Medicare and Medicaid Extenders Act of 2010
- Long title: Medicare and Medicaid Extenders Act of 2010
- Enacted by: the 111th United States Congress

Citations
- Public law: 111-309

Legislative history
- Introduced in the House as H.R. 4994 by John Lewis on April 13, 2010; Committee consideration by Committee on Ways and Means, Committee on Budget; Passed the House on April 14, 2010 (399 - 9); Passed the Senate on December 8, 2010 (Unanimous Consent) with amendment; House agreed to Senate amendment on December 9, 2010 (409 - 2); Signed into law by President Barack Obama on December 15, 2010;

= Medicare and Medicaid Extenders Act of 2010 =

The Medicare and Medicaid Extenders Act of 2010 is a federal law of the United States, enacted in 2010. The law was first introduced into the House as H.R. 4994 on April 13, 2010, by Rep. John Lewis (D-GA) with 20 cosponsors. It was then referred to the House Committee on Ways and Means and the House Committee on the Budget.
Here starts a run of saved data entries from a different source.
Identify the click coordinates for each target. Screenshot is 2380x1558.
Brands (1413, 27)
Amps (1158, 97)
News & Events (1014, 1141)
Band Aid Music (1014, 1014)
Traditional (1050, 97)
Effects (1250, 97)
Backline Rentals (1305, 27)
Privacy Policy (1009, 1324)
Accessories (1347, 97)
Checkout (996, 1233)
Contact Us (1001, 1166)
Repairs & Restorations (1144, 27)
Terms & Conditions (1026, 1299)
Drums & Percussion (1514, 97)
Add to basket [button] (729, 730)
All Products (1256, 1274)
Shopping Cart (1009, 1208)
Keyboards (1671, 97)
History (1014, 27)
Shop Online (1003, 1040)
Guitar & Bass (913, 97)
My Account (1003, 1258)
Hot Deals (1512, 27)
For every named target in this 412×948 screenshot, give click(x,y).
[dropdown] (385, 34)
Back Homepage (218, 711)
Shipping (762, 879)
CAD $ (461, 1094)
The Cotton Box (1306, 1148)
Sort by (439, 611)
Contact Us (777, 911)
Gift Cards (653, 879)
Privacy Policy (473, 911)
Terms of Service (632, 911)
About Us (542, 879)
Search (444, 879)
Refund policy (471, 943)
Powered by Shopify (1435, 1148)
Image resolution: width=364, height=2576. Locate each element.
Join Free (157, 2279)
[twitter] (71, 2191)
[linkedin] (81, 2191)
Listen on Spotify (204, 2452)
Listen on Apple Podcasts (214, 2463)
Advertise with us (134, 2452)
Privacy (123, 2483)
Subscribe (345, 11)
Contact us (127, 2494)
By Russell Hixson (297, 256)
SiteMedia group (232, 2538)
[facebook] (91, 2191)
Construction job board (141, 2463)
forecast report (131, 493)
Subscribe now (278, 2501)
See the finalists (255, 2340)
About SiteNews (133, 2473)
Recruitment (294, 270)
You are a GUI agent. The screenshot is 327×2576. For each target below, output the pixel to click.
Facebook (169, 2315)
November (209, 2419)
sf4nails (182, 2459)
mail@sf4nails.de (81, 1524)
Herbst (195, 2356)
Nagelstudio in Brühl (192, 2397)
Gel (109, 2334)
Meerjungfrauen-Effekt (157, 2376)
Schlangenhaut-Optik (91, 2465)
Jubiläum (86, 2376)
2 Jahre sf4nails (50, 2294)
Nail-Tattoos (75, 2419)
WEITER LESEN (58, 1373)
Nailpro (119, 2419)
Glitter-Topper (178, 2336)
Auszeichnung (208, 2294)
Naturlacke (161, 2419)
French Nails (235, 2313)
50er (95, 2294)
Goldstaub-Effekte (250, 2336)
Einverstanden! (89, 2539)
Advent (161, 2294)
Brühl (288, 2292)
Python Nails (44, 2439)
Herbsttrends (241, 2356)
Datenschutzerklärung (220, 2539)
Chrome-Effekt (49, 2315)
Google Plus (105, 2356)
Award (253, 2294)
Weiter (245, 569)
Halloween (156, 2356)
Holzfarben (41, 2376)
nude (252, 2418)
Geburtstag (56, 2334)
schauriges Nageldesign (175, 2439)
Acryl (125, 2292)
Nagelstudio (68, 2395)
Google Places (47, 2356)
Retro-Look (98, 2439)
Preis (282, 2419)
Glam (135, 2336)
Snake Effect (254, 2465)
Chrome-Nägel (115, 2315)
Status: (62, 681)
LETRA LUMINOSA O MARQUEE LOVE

The bill was signed by President Barack Obama on December 15, 2010, after passing in Congress.

==Elements of the law==
The law prevented implementation of the 2010 conversion factor for the Medicare Sustainable Growth Rate (SGR). The SGR determines how much money Medicare will pay physicians and other health care providers for health services. Pursuant to this law, the SGR will not be modified until January 1, 2012.